» **Collected data entries**:
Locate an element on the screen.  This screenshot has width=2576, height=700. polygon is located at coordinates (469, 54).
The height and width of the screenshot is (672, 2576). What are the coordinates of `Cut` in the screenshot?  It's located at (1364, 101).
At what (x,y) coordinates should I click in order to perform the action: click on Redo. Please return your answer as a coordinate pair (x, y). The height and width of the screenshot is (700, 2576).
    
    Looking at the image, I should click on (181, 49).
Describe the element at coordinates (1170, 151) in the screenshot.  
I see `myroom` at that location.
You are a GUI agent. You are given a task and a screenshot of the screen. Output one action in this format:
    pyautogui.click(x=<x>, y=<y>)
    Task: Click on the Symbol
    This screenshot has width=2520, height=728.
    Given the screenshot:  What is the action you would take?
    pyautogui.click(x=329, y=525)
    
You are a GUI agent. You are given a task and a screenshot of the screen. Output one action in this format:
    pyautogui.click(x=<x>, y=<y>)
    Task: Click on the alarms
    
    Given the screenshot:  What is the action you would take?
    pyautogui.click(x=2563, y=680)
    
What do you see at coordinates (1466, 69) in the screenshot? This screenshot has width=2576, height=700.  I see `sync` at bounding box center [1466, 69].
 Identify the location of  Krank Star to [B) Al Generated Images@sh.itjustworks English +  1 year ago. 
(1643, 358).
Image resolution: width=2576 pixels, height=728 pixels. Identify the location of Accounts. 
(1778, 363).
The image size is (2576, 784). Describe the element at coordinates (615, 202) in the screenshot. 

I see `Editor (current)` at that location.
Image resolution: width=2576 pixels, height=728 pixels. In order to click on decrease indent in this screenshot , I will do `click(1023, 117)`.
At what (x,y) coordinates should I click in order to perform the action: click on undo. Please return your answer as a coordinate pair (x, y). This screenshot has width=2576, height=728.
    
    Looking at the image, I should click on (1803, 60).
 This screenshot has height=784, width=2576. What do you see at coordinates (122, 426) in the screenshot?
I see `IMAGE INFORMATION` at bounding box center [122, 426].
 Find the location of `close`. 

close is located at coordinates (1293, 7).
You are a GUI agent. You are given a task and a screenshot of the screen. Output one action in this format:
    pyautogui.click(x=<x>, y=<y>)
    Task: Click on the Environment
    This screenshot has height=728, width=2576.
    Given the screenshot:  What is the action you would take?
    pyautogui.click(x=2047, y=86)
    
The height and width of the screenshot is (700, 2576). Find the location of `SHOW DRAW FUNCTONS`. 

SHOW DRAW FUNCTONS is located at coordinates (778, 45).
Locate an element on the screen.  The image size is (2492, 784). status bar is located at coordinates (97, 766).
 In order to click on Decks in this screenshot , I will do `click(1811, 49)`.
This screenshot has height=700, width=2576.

» **What is required**:
Retype all of the data above word for word.

» **Correct answer**:
Locate an element on the screen.  This screenshot has width=2576, height=700. polygon is located at coordinates (469, 54).
The height and width of the screenshot is (672, 2576). What are the coordinates of `Cut` in the screenshot?  It's located at (1364, 101).
At what (x,y) coordinates should I click in order to perform the action: click on Redo. Please return your answer as a coordinate pair (x, y). The height and width of the screenshot is (700, 2576).
    
    Looking at the image, I should click on (181, 49).
Describe the element at coordinates (1170, 151) in the screenshot.  
I see `myroom` at that location.
You are a GUI agent. You are given a task and a screenshot of the screen. Output one action in this format:
    pyautogui.click(x=<x>, y=<y>)
    Task: Click on the Symbol
    This screenshot has width=2520, height=728.
    Given the screenshot:  What is the action you would take?
    pyautogui.click(x=329, y=525)
    
You are a GUI agent. You are given a task and a screenshot of the screen. Output one action in this format:
    pyautogui.click(x=<x>, y=<y>)
    Task: Click on the alarms
    
    Given the screenshot:  What is the action you would take?
    pyautogui.click(x=2563, y=680)
    
What do you see at coordinates (1466, 69) in the screenshot? This screenshot has width=2576, height=700.  I see `sync` at bounding box center [1466, 69].
 Identify the location of  Krank Star to [B) Al Generated Images@sh.itjustworks English +  1 year ago. 
(1643, 358).
Image resolution: width=2576 pixels, height=728 pixels. Identify the location of Accounts. 
(1778, 363).
The image size is (2576, 784). Describe the element at coordinates (615, 202) in the screenshot. 

I see `Editor (current)` at that location.
Image resolution: width=2576 pixels, height=728 pixels. In order to click on decrease indent in this screenshot , I will do `click(1023, 117)`.
At what (x,y) coordinates should I click in order to perform the action: click on undo. Please return your answer as a coordinate pair (x, y). This screenshot has width=2576, height=728.
    
    Looking at the image, I should click on (1803, 60).
 This screenshot has height=784, width=2576. What do you see at coordinates (122, 426) in the screenshot?
I see `IMAGE INFORMATION` at bounding box center [122, 426].
 Find the location of `close`. 

close is located at coordinates (1293, 7).
You are a GUI agent. You are given a task and a screenshot of the screen. Output one action in this format:
    pyautogui.click(x=<x>, y=<y>)
    Task: Click on the Environment
    This screenshot has height=728, width=2576.
    Given the screenshot:  What is the action you would take?
    pyautogui.click(x=2047, y=86)
    
The height and width of the screenshot is (700, 2576). Find the location of `SHOW DRAW FUNCTONS`. 

SHOW DRAW FUNCTONS is located at coordinates (778, 45).
Locate an element on the screen.  The image size is (2492, 784). status bar is located at coordinates (97, 766).
 In order to click on Decks in this screenshot , I will do `click(1811, 49)`.
This screenshot has height=700, width=2576.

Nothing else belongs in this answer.